Static Magnetic Fields Stimulate Osteoblastic Cells Growth on PolyLactide Surface

Objective: Bone graft substitutes have been widely used to promote large bony defects healing. These bony defects were usually caused due to accident-induced craniomaxillofacial injury or tumor resection. Bioresorbable polymer [Poly(L-lactide), PLLA] scaffolds are frequently used in the rehabilitation of craniomaxillofacial defects owing to its biodegradability and biocompatibility. Geometrical and chemical improvements were two major strategies to improve cell growth on the PLLA surface. However, these methods may have some disadvantages of the lower cell proliferation and attachment rate. To improve the osteoblast-like cells growth on the PLLA surface, static magnetic fields were non-invasively applied to MG63 cells. Methods: The MG63 cells were continuously exposed to 4000 Gauss-SMF for 5 days. Scanning electron microscopy studies indicated that SMF promoted MG63 cell express extracellular matrix on the PLLA surface.
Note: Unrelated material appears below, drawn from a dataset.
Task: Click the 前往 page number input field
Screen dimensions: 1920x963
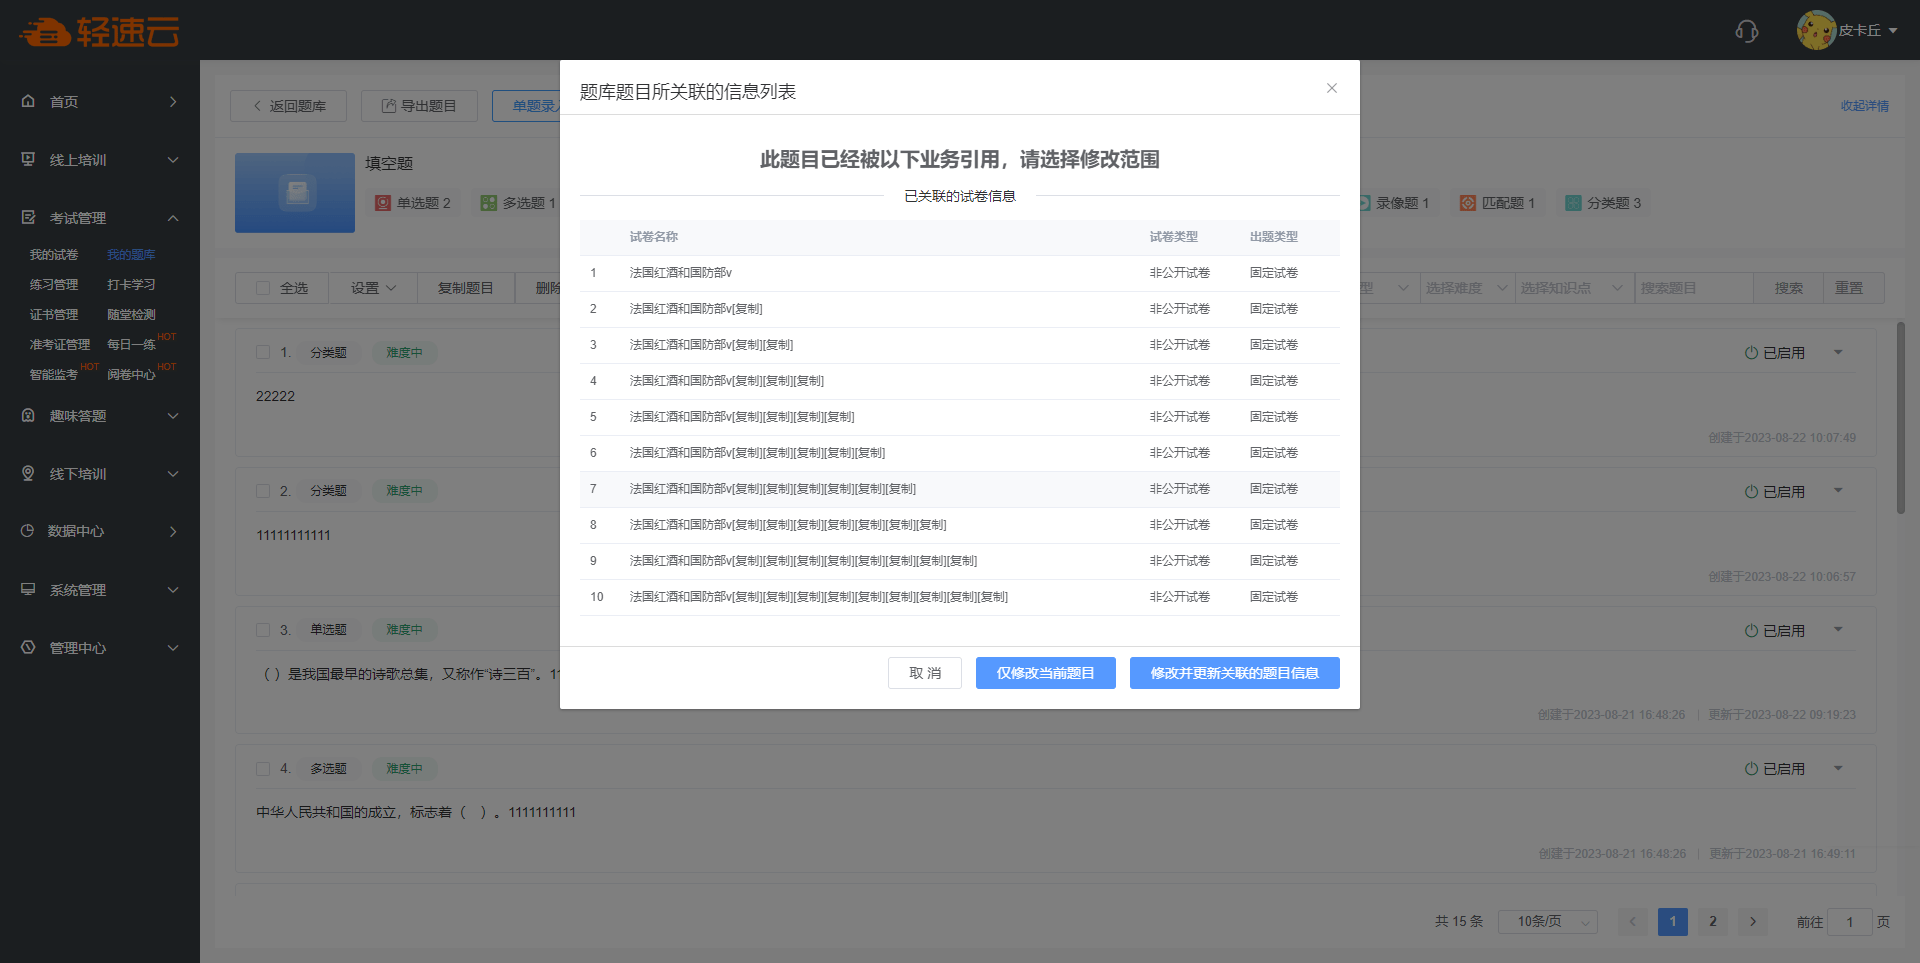Action: coord(1849,921)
Results: After 2 and 3 days, SMF exposed cells exhibited decreased MTT values. At 1 day, the alkaline phosphatase-specific activity of the SMF exposed cells demonstrated a maximum level and significantly larger than that of the unexposed cells (p<0.05) with an increasing ratio of 1.5 folds. Conclusions: MG63 cells, seeding on the PLLA surface, treated with SMF exhibit a more differentiated morphology and express a more differentiated regulatory marker.